A run of records

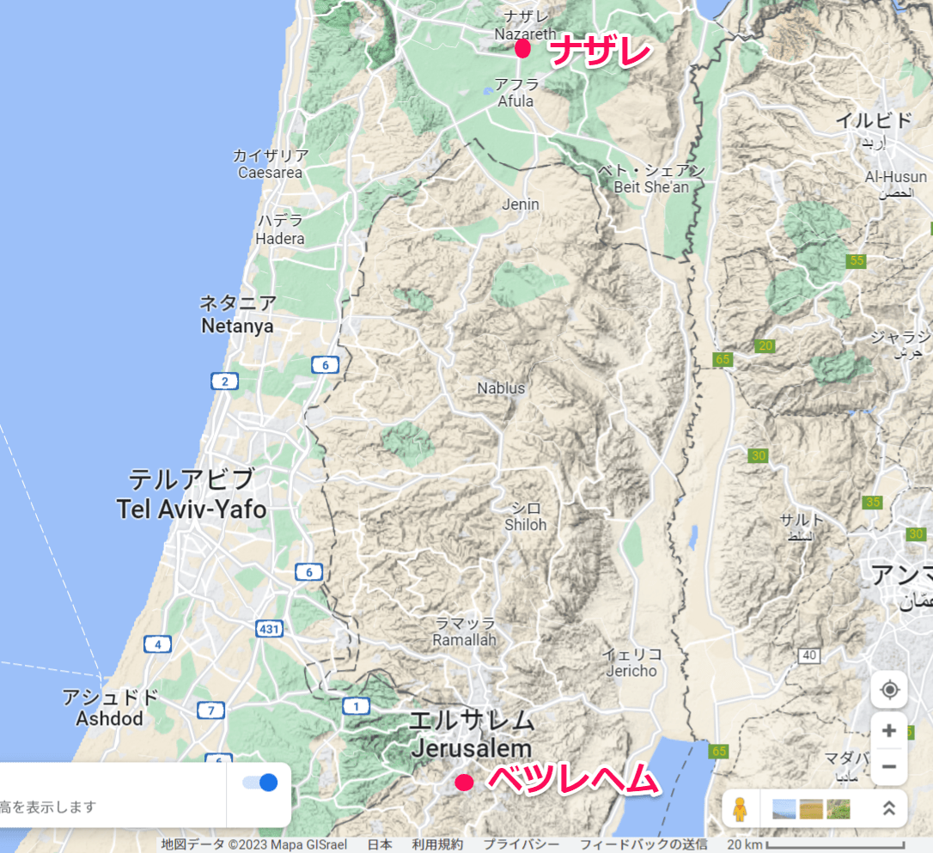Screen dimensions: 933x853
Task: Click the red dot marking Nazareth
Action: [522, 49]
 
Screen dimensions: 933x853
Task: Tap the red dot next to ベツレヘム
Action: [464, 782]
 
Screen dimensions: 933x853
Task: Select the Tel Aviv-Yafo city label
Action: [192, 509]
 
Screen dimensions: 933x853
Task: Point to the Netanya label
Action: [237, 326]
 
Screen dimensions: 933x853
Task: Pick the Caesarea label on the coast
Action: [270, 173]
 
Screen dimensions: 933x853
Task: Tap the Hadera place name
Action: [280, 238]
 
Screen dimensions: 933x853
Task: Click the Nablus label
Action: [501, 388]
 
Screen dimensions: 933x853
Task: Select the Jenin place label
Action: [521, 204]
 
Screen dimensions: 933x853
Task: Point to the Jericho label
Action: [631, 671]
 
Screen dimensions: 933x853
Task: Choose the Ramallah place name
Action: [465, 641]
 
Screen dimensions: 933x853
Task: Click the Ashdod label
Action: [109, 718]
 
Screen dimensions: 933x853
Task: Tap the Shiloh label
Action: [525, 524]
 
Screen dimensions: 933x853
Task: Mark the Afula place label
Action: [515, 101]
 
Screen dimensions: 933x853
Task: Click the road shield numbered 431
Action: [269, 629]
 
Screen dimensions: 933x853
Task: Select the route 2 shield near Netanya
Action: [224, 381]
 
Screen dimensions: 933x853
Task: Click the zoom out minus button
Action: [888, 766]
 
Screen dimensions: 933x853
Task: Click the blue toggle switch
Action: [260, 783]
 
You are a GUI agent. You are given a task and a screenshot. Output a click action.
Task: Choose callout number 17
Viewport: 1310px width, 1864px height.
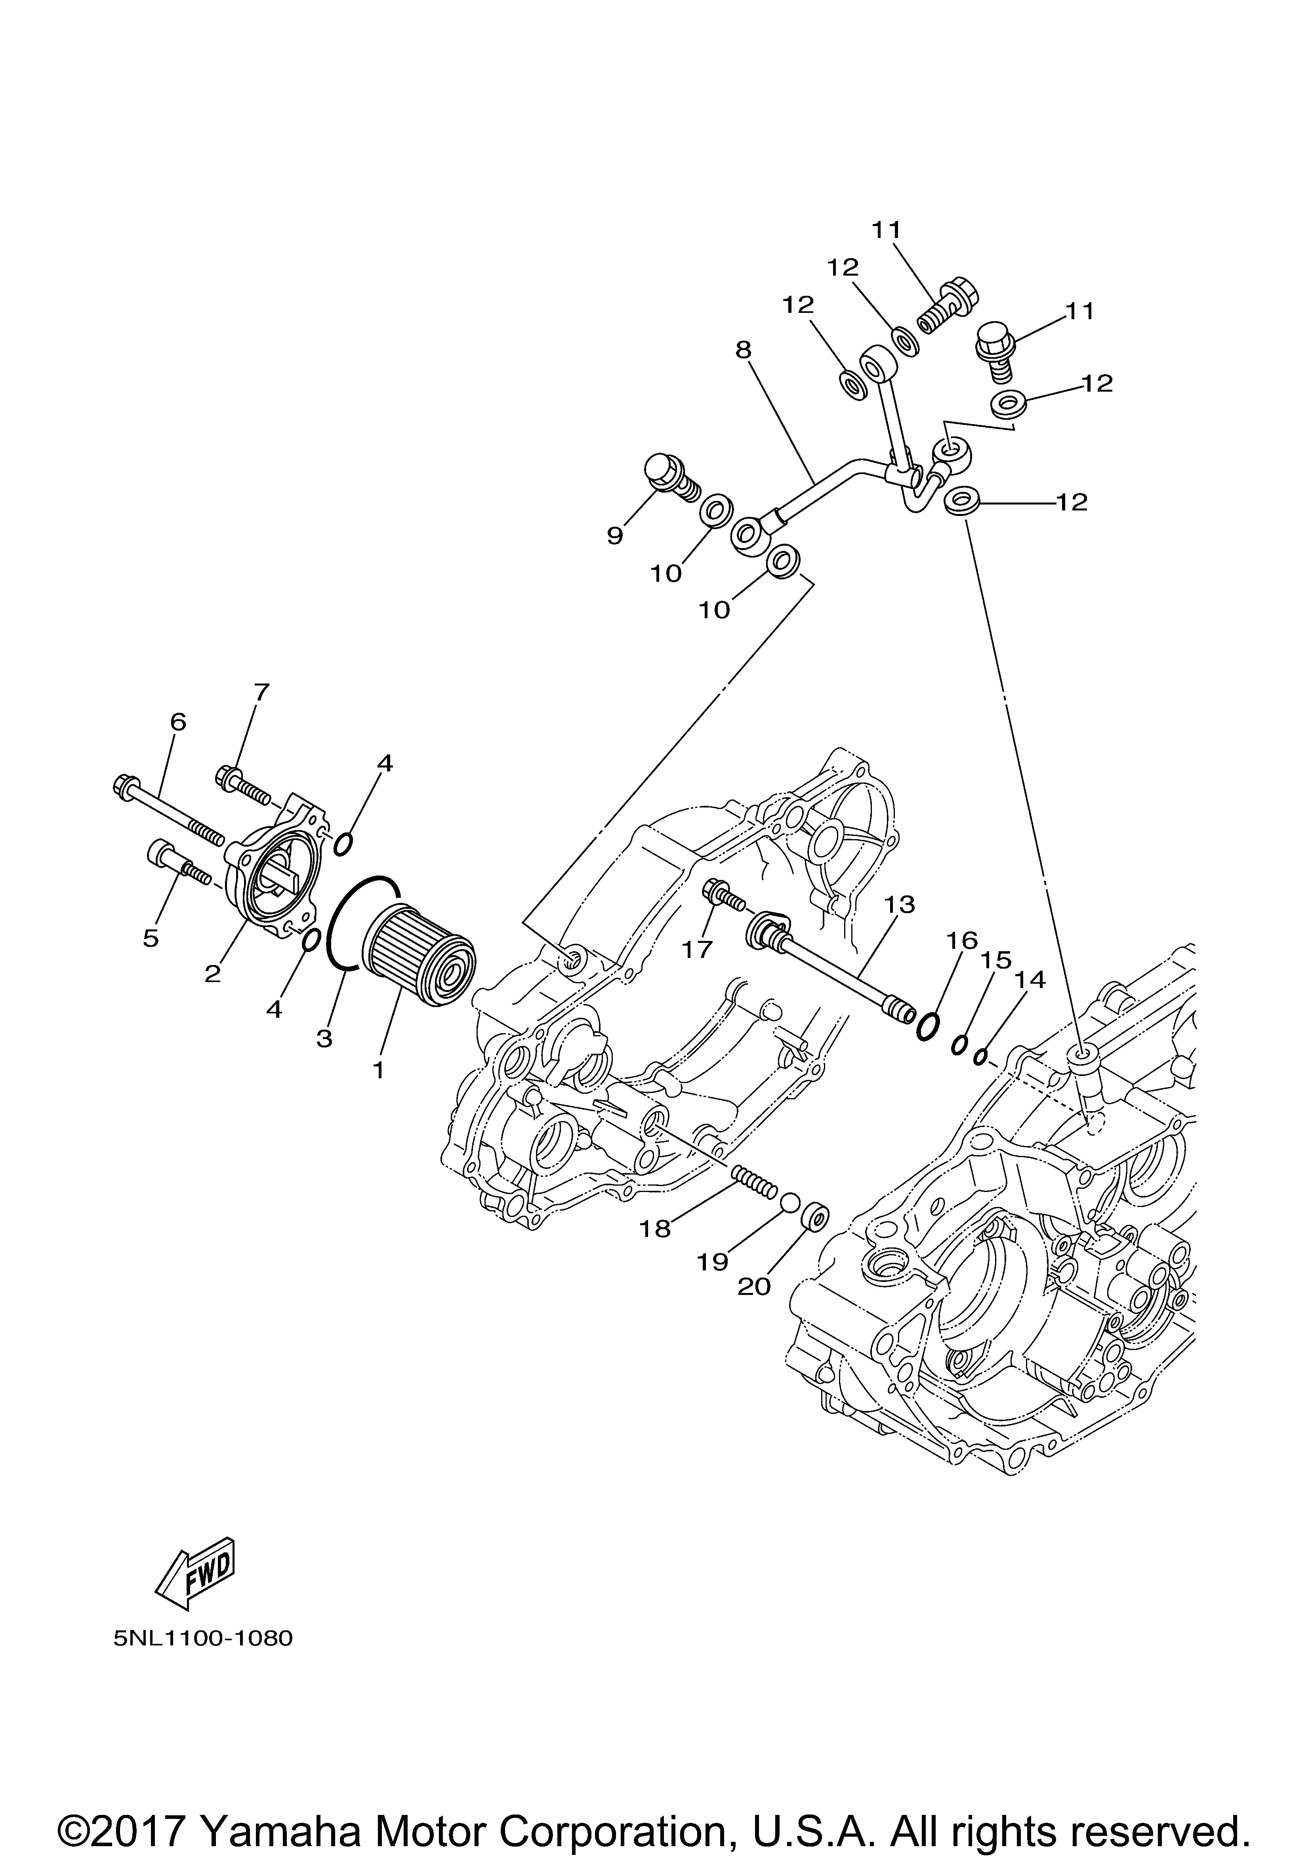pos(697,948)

--

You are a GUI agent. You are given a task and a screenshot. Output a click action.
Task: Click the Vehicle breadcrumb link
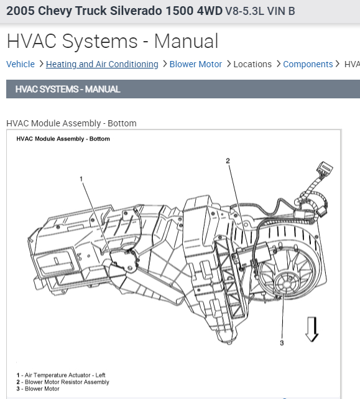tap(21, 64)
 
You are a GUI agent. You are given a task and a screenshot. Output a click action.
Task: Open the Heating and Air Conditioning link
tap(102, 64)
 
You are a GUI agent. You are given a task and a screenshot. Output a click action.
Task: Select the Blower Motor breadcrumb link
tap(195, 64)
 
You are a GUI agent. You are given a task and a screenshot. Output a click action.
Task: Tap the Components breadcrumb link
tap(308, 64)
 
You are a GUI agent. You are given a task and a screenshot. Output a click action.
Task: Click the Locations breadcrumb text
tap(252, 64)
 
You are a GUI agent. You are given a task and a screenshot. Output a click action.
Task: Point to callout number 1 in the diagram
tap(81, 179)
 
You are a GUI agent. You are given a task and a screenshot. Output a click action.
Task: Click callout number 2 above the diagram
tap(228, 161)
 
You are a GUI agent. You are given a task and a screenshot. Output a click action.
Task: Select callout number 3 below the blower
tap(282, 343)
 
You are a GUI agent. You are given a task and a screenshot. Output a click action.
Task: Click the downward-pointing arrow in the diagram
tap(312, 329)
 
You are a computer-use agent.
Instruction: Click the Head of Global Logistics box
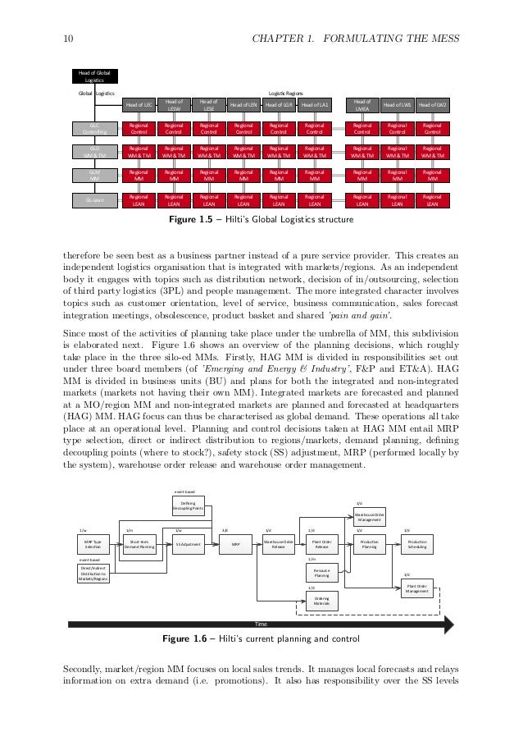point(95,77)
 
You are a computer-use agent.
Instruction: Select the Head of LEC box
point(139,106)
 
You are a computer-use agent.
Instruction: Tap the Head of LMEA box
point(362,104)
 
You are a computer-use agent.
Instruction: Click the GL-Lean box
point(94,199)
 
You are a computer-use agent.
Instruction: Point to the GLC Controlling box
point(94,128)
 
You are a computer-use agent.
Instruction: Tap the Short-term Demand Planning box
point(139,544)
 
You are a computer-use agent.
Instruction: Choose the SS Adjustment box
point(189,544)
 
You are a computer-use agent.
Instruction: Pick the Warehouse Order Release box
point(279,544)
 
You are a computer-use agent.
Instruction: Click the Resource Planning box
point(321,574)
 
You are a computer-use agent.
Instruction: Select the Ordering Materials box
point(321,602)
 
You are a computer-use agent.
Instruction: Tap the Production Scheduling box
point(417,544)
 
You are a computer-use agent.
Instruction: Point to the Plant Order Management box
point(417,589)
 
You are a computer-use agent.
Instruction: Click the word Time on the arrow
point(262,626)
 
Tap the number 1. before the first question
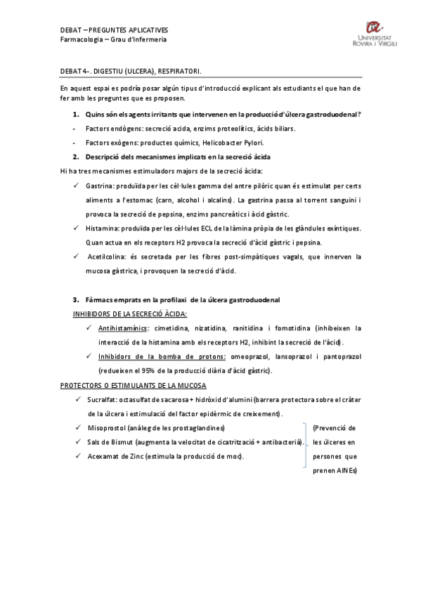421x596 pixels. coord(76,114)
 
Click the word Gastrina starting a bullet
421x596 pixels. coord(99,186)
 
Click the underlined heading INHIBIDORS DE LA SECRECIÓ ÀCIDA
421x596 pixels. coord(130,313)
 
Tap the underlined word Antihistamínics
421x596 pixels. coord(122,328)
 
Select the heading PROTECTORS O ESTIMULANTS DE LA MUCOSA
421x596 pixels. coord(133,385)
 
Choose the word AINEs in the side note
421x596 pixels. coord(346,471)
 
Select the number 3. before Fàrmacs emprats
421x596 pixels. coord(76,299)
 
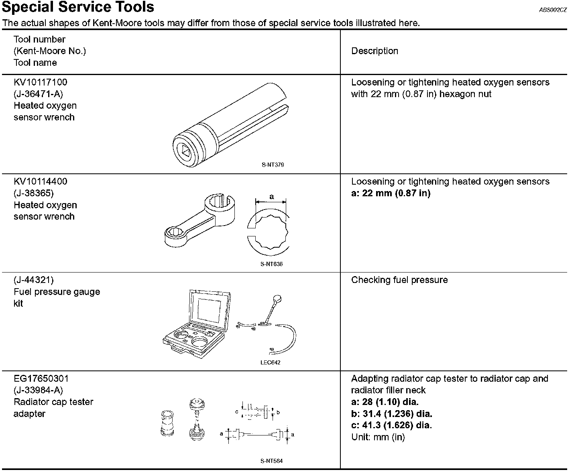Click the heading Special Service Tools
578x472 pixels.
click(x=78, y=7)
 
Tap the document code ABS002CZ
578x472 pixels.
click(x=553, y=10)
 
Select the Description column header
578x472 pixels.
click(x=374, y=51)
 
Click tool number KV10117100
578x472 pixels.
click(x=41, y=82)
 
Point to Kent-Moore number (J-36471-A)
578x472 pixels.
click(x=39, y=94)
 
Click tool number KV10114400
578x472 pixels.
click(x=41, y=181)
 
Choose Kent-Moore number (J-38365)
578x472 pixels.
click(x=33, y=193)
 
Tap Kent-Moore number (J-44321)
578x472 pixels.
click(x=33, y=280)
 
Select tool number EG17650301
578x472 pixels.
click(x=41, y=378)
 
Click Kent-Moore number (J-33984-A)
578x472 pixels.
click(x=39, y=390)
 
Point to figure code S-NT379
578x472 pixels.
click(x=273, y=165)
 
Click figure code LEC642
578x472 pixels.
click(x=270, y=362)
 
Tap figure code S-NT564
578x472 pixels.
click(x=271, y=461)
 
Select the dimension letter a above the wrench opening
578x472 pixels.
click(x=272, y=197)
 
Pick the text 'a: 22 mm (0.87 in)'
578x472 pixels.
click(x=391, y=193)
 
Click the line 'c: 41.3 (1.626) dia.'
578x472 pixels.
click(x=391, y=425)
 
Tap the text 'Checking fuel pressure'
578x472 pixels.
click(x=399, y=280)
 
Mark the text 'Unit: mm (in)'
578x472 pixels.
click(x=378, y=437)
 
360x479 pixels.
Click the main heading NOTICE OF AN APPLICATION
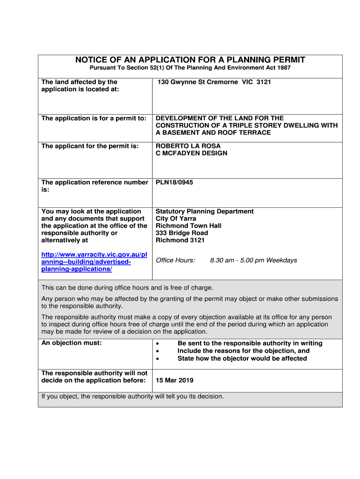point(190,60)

---

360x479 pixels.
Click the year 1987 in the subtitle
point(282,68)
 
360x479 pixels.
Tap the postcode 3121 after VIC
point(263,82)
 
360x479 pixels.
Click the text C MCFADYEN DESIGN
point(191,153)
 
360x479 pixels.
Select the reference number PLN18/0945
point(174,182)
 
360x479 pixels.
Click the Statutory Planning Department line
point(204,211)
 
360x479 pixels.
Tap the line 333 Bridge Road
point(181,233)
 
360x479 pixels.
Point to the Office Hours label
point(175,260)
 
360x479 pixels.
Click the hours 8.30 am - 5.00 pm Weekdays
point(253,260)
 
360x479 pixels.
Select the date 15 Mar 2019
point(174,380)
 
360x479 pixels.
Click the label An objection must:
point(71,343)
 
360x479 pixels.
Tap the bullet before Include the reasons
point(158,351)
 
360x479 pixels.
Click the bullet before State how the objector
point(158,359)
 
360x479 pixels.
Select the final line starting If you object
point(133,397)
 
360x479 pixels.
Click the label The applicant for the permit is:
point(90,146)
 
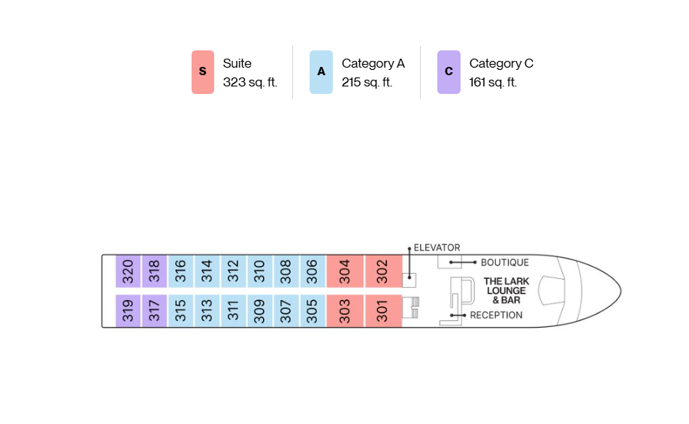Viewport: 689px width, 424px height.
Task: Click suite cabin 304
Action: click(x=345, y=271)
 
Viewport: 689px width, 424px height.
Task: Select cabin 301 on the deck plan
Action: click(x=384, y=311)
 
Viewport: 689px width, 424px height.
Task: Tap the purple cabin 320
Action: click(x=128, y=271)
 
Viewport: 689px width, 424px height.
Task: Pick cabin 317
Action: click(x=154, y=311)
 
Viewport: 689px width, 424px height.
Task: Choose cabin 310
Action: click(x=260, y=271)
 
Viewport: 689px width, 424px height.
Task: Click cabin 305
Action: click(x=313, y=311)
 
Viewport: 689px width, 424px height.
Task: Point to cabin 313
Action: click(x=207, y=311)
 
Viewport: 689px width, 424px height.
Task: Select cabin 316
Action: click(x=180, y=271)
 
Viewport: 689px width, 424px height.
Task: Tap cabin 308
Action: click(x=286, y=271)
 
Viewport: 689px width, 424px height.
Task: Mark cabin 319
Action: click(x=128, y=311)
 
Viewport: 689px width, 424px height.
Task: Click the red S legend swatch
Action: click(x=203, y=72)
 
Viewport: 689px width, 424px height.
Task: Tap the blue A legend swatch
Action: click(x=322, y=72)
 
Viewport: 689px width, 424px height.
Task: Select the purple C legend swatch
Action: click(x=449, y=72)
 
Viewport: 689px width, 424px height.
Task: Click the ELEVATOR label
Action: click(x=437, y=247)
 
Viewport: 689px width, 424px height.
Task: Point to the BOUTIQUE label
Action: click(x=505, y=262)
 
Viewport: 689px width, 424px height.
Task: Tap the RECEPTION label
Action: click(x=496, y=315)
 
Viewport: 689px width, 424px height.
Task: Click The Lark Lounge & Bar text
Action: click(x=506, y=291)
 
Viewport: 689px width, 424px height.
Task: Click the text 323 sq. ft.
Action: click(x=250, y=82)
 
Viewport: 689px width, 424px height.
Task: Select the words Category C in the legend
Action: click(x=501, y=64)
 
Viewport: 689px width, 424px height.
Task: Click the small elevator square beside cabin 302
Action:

- **EXERCISE GOAL**
Copy out every line, requests included, beginning at the line that contains "Click tool number KV10114400" and stopping after the line that contains "click(x=39, y=390)". Offset each x and y coordinate in the answers by 109.

- **ANSWER TO THIS PROBLEM**
Click tool number KV10114400
578x472 pixels.
click(x=150, y=290)
 
Choose Kent-Moore number (J-38365)
578x472 pixels.
click(x=142, y=302)
 
Tap Kent-Moore number (J-44321)
578x472 pixels.
click(x=142, y=389)
 
Select tool number EG17650301
578x472 pixels.
click(x=150, y=487)
 
Click Kent-Moore number (J-33984-A)
578x472 pixels.
click(x=148, y=499)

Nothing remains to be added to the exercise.